A NOAA spokesman rejected a link between the dead whales and sonar from survey boats. Currently, “there is no evidence to support speculation that noise resulting from site characterization studies related to wind development could cause whale mortality, and there are no specific links between recent great whale mortality and studies currently in progress.
Scientists from the Office of Ocean Energy Management (BOEM) have also found no evidence that wind power projects and cetacean deaths are linked.
It’s not just whales that have had unusual mortality. In March, eight dolphins died after a pod washed ashore in a mass stranding in New Jersey, it reported. The New York Times.

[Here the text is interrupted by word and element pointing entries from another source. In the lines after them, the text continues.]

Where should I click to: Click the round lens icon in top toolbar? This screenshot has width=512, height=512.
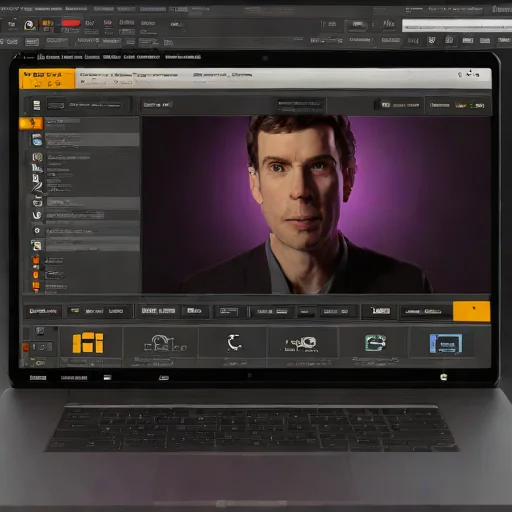click(30, 25)
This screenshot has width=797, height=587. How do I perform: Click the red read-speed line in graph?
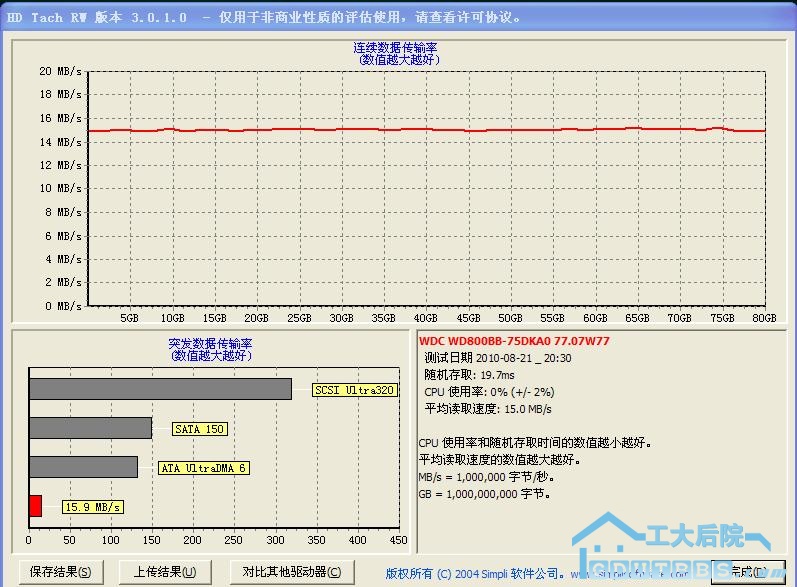[x=400, y=129]
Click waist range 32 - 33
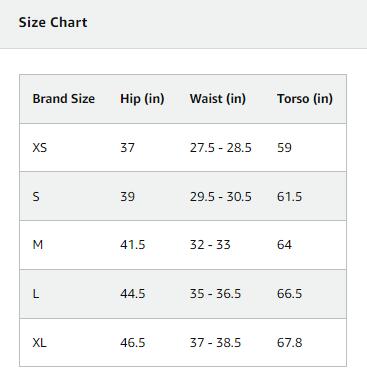367x389 pixels. point(210,245)
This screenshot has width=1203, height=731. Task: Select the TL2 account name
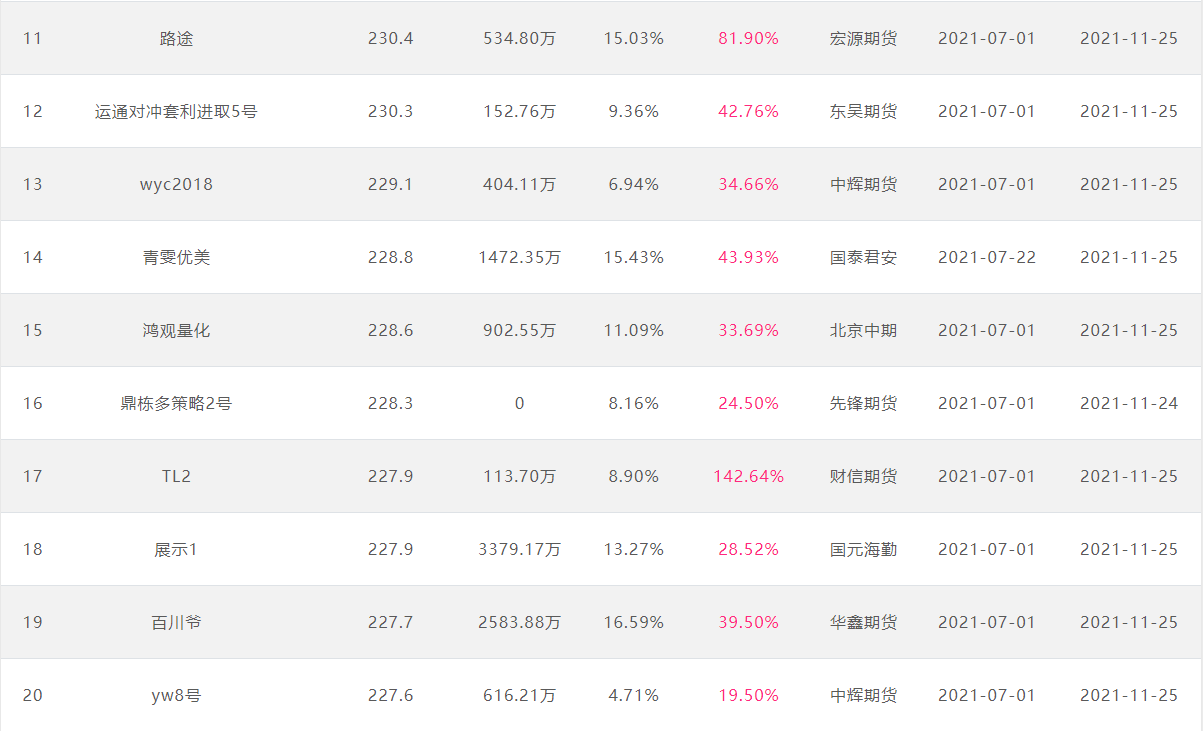tap(176, 477)
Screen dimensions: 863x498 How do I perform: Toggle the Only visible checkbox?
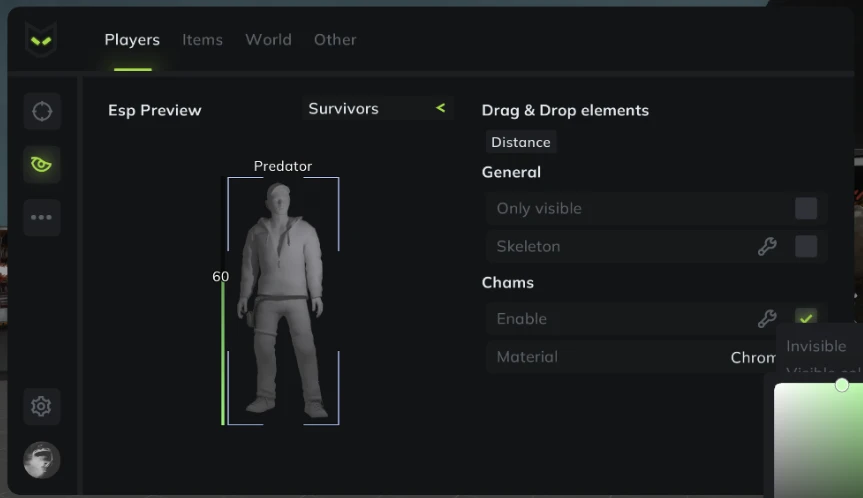(x=806, y=209)
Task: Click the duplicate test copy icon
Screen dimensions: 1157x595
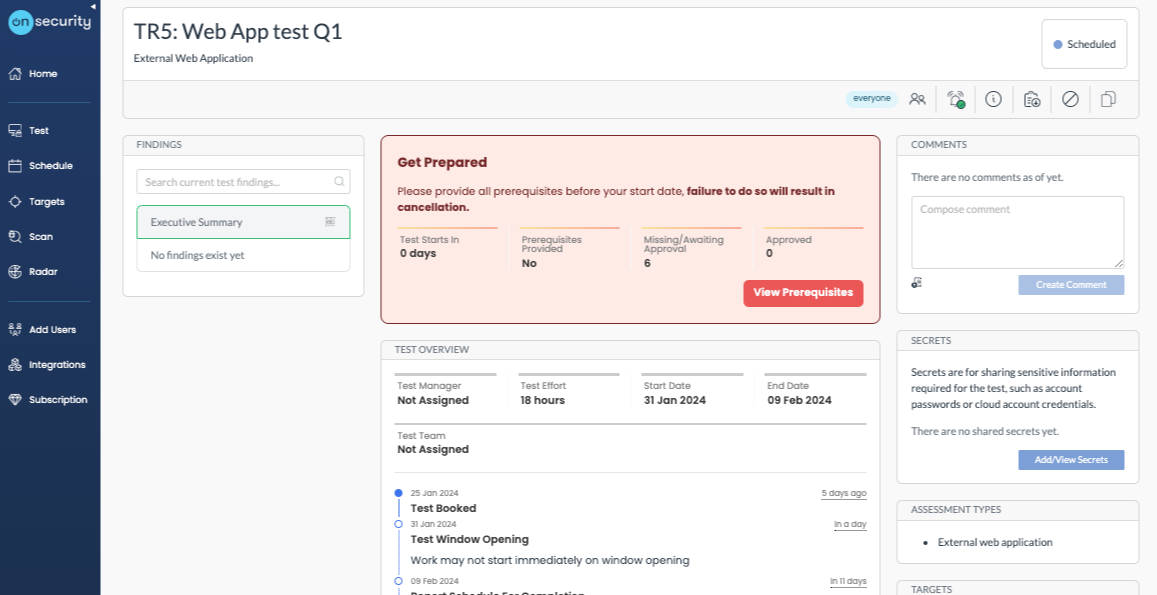Action: 1108,99
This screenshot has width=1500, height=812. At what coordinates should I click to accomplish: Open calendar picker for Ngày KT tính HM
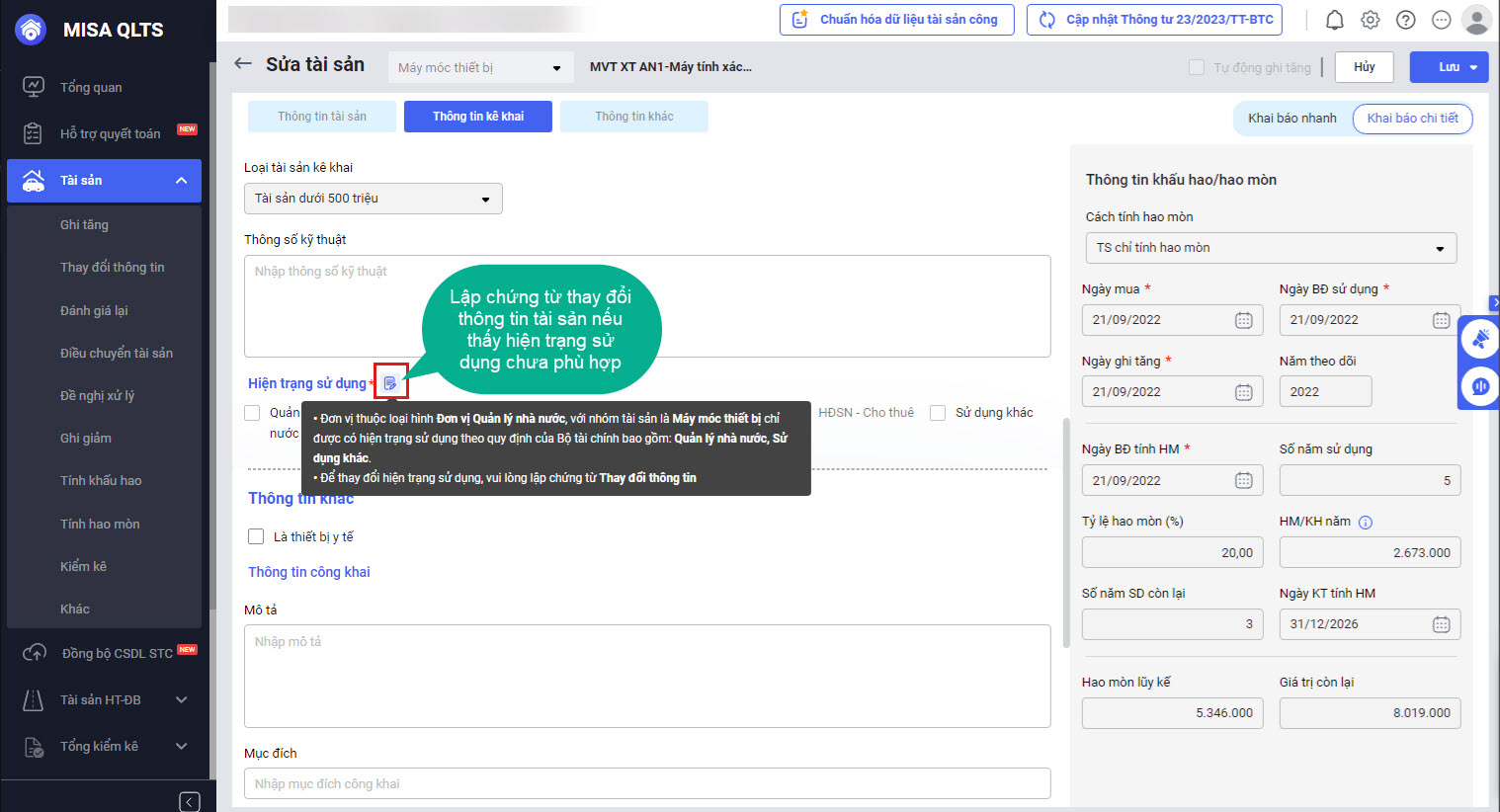[1441, 624]
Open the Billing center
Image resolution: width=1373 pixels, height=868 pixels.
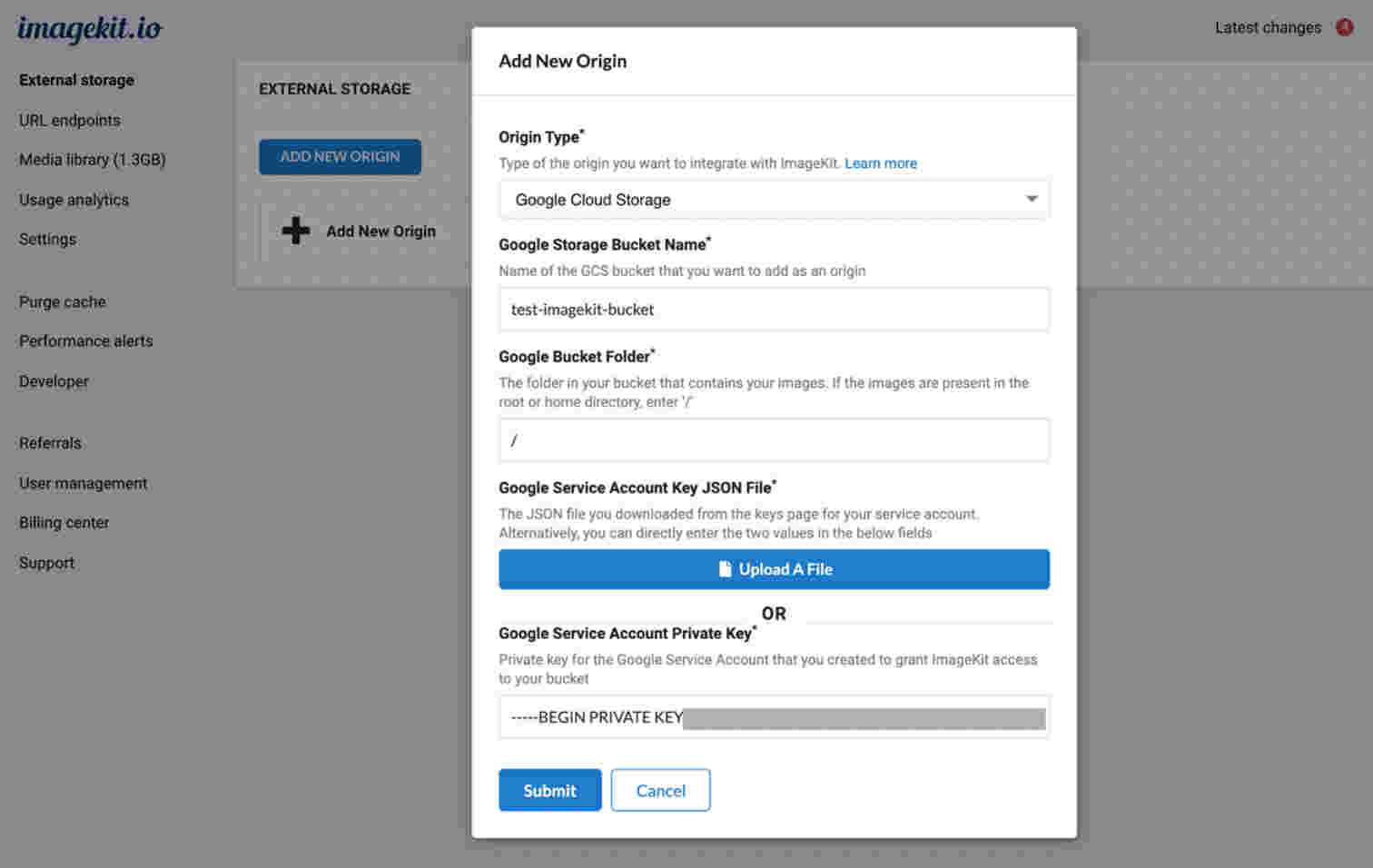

Even groups from the two states (NY and NJ) wrote in February to President Joe Biden requesting an investigation in the areas that are being prepared for large-scale offshore wind farms and that work be stopped until the causes of those deaths are determined. . Regionally, the same request has been made to New Jersey Governor Phil Murphy.
The large number of whale deaths in a period of just over two months had not been seen in the region for some 50 years, according to experts.
In what has been called a “miracle” of aquatic ecology, in the past decade scientists have noted a resurgence in marine mammal activity and presence around NYC and New Jersey, with reports of humpback whales, dolphins and even seals.